HAMMOND | Outgoing City Controller Barbara Cardwell has been awarded a consulting contract to provide financial services after her retirement at the end of the year.
Beginning Jan. 1, Cardwell will be paid a consulting fee of $90 an hour, with a cap of $40,000 through 2009.
The Board of Public Works and Safety approved the contract at its meeting Dec. 4 and said Cardwell will be assisting incoming City Controller Robert Lendi.
Lendi left his position as the city's economic development director to begin working full time in the controller's office Oct. 1. Cardwell said Lendi currently is being paid out of the controller's salary fund.
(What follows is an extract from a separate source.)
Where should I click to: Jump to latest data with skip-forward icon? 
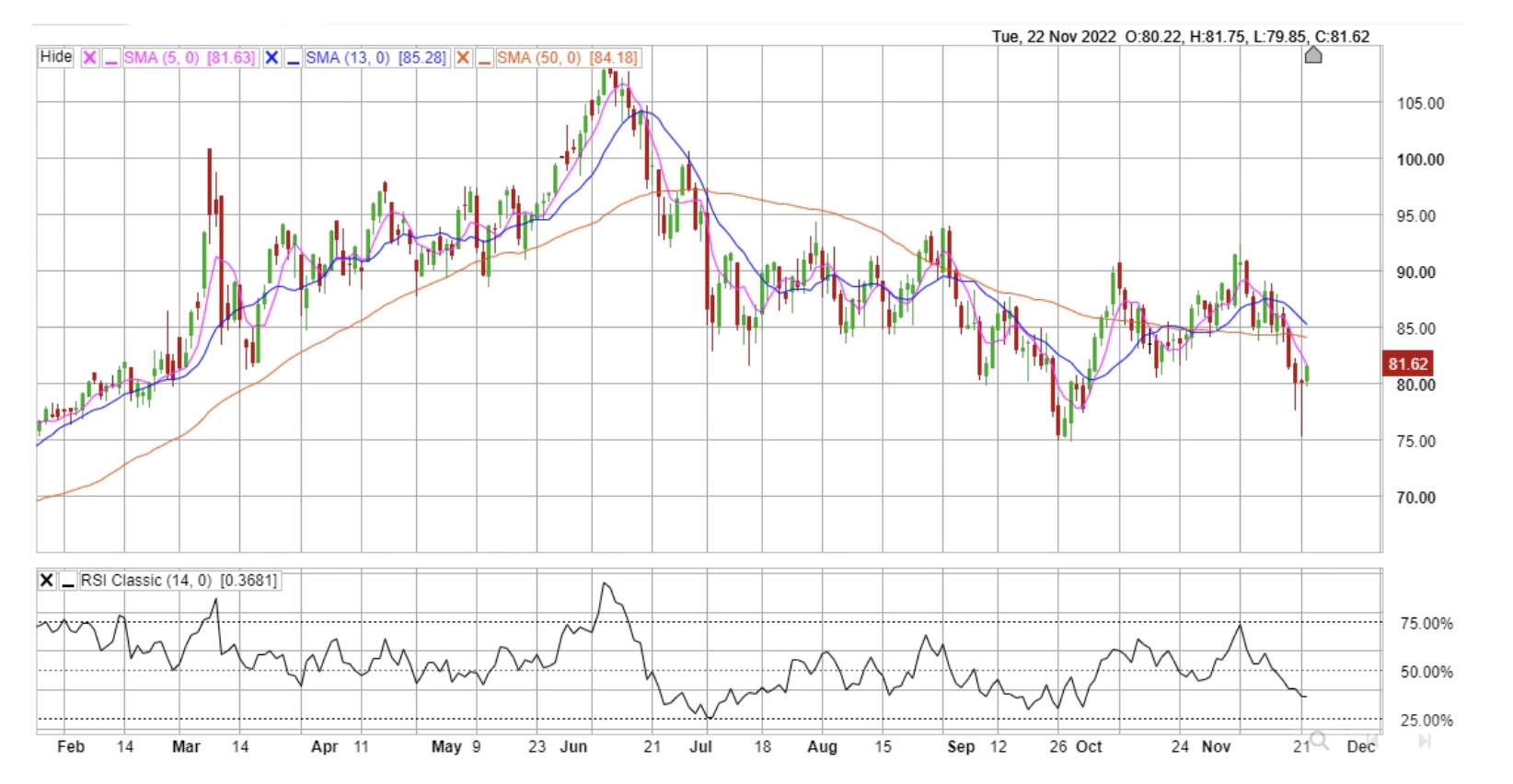[1425, 741]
When he replaces Cardwell in January, Lendi will be among the city's highest paid administrators, earning a base of $63,352 with an additional $6,109 paid from the Water Department and $5,516 from the Sanitary District.
Lendi also will replace Cardwell as a member of the Board of Public Works and Safety, which pays no salary.
According to Cardwell's contract, she will help the city with public finance issues including tax increment financing, sales tax increment financing, related bond issues and other projects as directed by the mayor or the controller. Other duties may include financial and management evaluations and general municipal financial consulting such as capital project financing and special purpose financing.
The duties are similar to those once performed by financial consultant Ed Krusa, now head of the city's Water Department. Krusa's contract was capped at $60,000, though he averaged more than $80,000 a year from 2004 through 2006.
Mayor Thomas McDermott Jr. and Marty Wielgos, his chief of staff, last week did not return calls for comment on the transition in the controller's office.
Council President Dan Repay said the council played no role in the Cardwell contract, though the council did award some departments an amount for contractual services that could be used to rehire employees who were bought out or had their positions eliminated.
Repay said the council's focus was on employees, such as public defenders, who were not working full time but receiving benefits. They included the council's own attorney, Robert Berger, who might be offered a contract next year on a reduced basis from this year's salary.
"We haven't signed any contracts as yet," Repay said.
The position of attorney John Stanish, who represents City Clerk Robert Golec, also was eliminated in a rash of eleventh hour amendments approved the night the council passed next year's budget.
"I didn't know about it until it happened," Golec said. "The idea was to hire them back at less money."
Golec said Stanish had been making about $19,000, but the council awarded Golec only $15,425 for contractual services.